В политическую науку понятие идентичности попало в 1960-е годы через американских исследователей, участников «мичиганского проекта» по изучению механизмов электорального поведения. Так, было выяснено, что политический выбор граждан осуществляется не столько рационально, сколько на основании отождествления с себе подобными и определенной политической стороной (в американском случае – с одной из двух ведущих партий) [2, с. 14]. Несмотря на то, что политическая идентичность поначалу понималась достаточно узко – как партийная, уже первые исследователи считали ее разновидностью социальной или производной от социальных условий. У последующих же исследователей эта «разомкнутость» политической идентичности проявилась еще отчетливее. Э. Геллнер, Э. Хобсбаум, Б. Андерсон и другие вскрыли роль государства и политических элит в формировании различных социокультурных идентичностей, которые понимались как чувство и осознание принадлежности к политическому и гражданскому сообществу, определяемому рамками государства. Сходную идею высказывали и многие российские авторы [2, с. 27–28].
Концепт идентичности первоначально означал отождествление индивида с неким другим индивидом, сообществом (в психоаналитическом смысле – даже с объектом) для обретения чувства темпоральной стабильности, позволяющей последовательно действовать. Со временем возникли концептуальные обоснования различных критериев социального самоотождествления, среди которых были не только критерии соотнесенности с социальной группой того или иного типа, но и негативный критерий (самоидентификация через отвержение аутгрупп), а также ряд критериев кризисной идентичности (идентичности в условиях процесса постоянных, интенсивных и кардинальных социальных изменений). В современных западных исследовательских версиях политическая идентичность выступает как концепт, который следует рассматривать в контексте наиболее масштабных глобальных, цивилизационных и социальных проблем: от конфликтов в мультикультурных обществах до гендерного насилия. Так или иначе, акцент делается на самоидентификации в определенных социокультурных условиях, которые тесно связаны с данным процессом и не позволяют понять его изолированно.
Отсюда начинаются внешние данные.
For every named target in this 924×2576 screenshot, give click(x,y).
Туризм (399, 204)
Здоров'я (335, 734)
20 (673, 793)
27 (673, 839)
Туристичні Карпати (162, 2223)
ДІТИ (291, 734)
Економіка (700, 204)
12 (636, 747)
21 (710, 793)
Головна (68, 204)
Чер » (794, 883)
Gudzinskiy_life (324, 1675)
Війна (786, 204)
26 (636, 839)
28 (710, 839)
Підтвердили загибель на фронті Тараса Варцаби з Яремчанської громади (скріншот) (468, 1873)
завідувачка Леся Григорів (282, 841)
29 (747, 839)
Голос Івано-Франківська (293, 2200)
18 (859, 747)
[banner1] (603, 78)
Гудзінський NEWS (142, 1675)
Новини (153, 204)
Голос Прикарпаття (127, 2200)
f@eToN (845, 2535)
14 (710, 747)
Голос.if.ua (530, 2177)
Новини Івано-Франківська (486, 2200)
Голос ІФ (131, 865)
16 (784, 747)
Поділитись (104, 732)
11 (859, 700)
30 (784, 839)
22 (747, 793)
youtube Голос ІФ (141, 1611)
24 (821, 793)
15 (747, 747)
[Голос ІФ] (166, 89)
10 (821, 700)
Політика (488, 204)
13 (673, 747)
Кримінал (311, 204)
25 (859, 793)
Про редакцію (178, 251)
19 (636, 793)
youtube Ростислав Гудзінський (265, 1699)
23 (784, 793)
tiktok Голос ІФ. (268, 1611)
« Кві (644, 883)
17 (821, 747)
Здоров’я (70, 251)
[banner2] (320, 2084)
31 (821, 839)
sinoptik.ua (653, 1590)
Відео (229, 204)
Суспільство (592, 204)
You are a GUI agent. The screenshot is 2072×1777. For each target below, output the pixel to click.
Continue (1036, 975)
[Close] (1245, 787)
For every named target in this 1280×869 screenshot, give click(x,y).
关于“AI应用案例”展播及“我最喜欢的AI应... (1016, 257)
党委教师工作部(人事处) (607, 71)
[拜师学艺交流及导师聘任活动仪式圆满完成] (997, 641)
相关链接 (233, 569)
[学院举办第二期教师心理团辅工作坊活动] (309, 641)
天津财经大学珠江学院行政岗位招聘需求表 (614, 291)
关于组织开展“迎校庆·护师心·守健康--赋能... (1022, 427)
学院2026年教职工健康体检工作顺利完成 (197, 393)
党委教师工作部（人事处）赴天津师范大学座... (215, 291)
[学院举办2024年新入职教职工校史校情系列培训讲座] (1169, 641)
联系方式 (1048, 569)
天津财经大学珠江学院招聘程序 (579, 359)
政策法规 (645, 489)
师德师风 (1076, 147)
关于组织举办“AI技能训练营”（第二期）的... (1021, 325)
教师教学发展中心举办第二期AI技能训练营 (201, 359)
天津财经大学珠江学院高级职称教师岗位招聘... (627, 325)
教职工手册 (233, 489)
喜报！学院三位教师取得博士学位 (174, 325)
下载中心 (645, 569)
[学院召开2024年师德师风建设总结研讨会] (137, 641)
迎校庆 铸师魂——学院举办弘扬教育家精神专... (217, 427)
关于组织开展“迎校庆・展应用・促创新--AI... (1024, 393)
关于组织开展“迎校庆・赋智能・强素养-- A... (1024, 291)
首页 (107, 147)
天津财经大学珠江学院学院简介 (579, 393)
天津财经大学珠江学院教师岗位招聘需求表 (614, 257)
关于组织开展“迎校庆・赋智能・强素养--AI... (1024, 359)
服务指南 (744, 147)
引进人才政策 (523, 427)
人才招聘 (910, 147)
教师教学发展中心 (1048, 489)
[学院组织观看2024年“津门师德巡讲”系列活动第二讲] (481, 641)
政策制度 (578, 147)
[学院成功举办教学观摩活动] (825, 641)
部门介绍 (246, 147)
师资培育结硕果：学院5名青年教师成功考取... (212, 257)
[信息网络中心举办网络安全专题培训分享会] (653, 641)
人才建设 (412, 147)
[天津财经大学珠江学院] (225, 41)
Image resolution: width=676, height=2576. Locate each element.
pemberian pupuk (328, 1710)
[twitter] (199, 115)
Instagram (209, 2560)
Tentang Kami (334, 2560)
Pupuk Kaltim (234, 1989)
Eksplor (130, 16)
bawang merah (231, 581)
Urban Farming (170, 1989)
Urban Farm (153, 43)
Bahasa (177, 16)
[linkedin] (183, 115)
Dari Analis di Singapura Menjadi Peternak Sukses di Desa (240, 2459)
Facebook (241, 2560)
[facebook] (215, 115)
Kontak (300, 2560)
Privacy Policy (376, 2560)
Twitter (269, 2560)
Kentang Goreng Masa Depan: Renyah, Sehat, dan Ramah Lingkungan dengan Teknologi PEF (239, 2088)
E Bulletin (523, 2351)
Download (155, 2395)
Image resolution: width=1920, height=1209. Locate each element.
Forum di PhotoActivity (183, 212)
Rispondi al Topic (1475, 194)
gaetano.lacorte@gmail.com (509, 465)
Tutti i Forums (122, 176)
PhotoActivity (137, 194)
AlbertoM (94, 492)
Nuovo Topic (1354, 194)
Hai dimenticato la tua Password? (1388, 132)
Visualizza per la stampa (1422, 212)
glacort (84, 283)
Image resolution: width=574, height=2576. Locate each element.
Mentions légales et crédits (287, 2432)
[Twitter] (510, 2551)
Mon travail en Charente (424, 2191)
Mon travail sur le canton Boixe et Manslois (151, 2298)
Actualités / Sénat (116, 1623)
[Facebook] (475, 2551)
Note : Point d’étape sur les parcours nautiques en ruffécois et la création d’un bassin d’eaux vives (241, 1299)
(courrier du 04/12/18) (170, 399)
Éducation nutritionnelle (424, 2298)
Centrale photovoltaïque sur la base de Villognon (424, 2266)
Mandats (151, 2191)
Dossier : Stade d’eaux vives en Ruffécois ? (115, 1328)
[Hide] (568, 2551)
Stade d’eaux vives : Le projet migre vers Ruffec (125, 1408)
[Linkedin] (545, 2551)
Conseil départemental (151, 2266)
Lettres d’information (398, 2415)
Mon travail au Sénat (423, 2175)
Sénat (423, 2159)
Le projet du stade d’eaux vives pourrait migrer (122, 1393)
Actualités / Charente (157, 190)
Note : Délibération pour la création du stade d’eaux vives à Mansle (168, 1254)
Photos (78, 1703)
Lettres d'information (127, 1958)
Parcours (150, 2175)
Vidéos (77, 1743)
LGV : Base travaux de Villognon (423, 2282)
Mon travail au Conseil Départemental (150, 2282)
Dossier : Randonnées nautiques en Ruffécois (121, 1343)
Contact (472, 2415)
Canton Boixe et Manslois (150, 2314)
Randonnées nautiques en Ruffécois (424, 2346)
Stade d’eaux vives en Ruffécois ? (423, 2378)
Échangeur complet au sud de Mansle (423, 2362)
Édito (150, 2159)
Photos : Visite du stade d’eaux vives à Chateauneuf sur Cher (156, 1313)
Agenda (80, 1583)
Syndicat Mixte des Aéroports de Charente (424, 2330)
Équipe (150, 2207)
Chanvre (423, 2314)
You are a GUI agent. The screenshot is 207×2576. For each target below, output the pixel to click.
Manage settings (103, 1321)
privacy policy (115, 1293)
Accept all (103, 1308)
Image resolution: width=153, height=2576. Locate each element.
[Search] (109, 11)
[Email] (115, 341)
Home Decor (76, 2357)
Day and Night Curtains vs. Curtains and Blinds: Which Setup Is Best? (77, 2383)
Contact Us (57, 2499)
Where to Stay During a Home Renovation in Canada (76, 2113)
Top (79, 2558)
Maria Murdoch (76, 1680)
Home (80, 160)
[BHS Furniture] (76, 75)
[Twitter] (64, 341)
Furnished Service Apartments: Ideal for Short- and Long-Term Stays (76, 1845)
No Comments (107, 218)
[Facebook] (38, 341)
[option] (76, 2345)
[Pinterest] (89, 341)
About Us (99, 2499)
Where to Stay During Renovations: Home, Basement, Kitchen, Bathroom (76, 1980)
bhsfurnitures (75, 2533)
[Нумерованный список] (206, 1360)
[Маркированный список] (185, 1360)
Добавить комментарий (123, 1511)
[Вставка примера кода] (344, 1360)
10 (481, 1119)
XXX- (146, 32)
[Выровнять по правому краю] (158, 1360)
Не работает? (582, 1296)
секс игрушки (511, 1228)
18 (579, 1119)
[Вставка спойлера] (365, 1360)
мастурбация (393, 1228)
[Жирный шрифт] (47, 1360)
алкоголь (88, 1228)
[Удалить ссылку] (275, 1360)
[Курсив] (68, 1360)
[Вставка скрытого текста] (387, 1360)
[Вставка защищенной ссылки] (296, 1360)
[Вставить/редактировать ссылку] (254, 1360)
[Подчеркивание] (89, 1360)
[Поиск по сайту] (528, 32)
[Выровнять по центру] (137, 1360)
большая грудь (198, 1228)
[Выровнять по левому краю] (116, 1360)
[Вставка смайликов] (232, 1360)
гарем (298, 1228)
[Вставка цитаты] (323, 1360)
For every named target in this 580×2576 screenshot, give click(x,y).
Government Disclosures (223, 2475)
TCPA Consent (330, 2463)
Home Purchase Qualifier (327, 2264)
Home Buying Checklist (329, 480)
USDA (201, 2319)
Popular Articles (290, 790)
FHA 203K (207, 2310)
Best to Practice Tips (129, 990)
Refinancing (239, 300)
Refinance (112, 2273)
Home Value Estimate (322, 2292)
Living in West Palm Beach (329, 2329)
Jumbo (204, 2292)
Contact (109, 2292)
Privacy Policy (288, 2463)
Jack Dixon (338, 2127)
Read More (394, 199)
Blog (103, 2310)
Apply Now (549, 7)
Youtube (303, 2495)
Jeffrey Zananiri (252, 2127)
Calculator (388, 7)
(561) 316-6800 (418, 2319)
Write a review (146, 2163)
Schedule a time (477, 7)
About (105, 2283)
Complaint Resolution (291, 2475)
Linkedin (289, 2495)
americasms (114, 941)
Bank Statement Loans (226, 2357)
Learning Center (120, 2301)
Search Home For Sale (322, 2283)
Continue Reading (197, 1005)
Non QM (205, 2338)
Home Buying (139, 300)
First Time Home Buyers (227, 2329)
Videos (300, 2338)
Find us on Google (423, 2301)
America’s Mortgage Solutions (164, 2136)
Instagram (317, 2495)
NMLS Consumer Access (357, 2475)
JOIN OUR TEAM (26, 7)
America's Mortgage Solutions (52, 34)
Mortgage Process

Методологически можно различать следующие подходы к пониманию концепта политической идентичности:
1) эссенциалистский и конструктивистский, когда идентичность может рассматриваться как нечто содержательно постоянное и имеющее некие незыблемые основания (так называемая «сильная» версия трактовки идентичности: например, которая в традиционном обществе неразрывно связана с неизменным социальным статусом); либо как нечто постоянно конструируемое, принципиально подвижное, изменяющееся («слабая» версия понимания идентичности, как в случае с современными ситуативными, кризисными, пересекающимися и т. п. идентичностями) [3, с. 164];
2) интерналистский и экстерналистский, когда идентичность понимается как результат относительно независимой активности самого субъекта, действия его внутренних механизмов (например, личности или сообщества) либо как результат внешнего воздействия социально-политических механизмов (например, практик осуществления власти), формирующих субъекта с заданной идентичностью. В последнем, экстерналистском, смысле механизмы формирования идентичности являются одновременно мощным средством политического управления;
3) аксиологический и инструменталистский, при которых идентичность, мыслимая в контексте политических процессов, представляется либо культивируемой (создаваемой) ценностью, направляющей эти процессы и влияющей на устройство общественно-политического порядка как такового (как в случае с национально-гражданской идентичностью), либо средством, позволяющим достигать важнейших политических целей (например, политической солидарности или легитимности власти).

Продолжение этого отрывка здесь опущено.